Economics Department
Economics 66
Fall 2010
Discussion Questions for Week 8
Contracts I
1. What voluntary contracts should the government decline to enforce as being “unconscionable”?
Consider the following contracts:
• Indentured Servitude contracts in 18th Century America;
• Employment contracts in the Post Civil War South (see Bailey v. Alabama);
• Variable rate mortgages in the 2008 financial crisis.
In each case, describe why the contract might be considered “unconscionable”. Then describe the
consequences of failure to enforce such contracts?
2. Should it be legal to buy and sell body organs? What are the externalities involved in such
transactions? What kinds of limitations should be placed on the transactions if they were legal?
3. The cases of Hadley v. Baxendale and Laidlaw v. Organ are frequently discussed in the context of
“information forcing” default rules. What are the facts in these cases and how do they support the idea of
using default rules to bring information forward into the contracting process?
4. In 1975 the Westinghouse Electric Company announced that it would not honor fixed price contracts to
provide nuclear fuel to a number of power plants. The company cited the “commercial impossibility” of
completing the sales because the market price of fuel had tripled after the contracts were written. How
should the law view such claims of “impossibility”? (The classic treatment of this issue is a 1977 article by
Paul Joskow in the Journal of Legal Studies – for those interested the article is available on the website).
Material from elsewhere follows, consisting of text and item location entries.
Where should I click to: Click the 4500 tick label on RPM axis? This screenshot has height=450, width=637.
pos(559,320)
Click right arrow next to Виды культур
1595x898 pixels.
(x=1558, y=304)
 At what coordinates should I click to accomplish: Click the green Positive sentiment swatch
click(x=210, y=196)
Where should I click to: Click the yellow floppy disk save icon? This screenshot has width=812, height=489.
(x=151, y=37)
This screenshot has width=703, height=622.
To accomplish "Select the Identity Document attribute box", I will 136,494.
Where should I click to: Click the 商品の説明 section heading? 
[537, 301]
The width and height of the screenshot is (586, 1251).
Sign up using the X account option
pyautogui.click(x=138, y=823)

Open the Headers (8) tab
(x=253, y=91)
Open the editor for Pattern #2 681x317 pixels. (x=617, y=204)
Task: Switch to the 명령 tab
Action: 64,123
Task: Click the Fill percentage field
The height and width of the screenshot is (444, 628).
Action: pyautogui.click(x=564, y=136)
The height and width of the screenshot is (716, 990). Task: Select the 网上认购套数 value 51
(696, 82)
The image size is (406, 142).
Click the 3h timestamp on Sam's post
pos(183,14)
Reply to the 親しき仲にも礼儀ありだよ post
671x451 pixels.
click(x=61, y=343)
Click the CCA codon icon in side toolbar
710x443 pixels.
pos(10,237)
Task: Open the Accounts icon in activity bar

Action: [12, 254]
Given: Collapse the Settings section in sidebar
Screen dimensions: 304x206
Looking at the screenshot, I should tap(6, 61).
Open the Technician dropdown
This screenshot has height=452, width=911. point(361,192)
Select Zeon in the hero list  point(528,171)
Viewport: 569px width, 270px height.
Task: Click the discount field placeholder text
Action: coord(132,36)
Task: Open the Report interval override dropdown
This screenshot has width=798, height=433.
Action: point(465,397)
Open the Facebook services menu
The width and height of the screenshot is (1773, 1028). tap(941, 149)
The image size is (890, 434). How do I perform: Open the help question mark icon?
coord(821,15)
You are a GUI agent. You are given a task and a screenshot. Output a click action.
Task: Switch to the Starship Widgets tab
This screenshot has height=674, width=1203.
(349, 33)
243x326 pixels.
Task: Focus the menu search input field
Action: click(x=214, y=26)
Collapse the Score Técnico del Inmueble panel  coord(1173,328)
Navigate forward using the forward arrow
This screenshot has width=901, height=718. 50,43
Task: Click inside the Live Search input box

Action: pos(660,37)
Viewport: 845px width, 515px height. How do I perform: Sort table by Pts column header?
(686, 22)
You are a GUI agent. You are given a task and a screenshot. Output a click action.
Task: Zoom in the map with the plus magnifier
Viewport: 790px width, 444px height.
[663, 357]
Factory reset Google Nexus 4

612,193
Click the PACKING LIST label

5. Some authors have argued that parties to a contract should have the duty to disclose “all known safety
information”. Does this claim seem consistent with our discussion of the information dampening
incentives of such requirements?
6. In the case of Lefkowitz v. Great Minneapolis Surplus Store the plaintiff claimed that the store had
failed to honor an advertised offer of “three fur coats worth up to $100 for $1” because the coats were of
very poor quality. Ultimately the court ruled that it could not enforce such an “indefinite contract”.
Explain how this case might be regarded as an “incomplete contract” and how this choice of default rules
might affect future such contracts. Does this seem the efficient solution?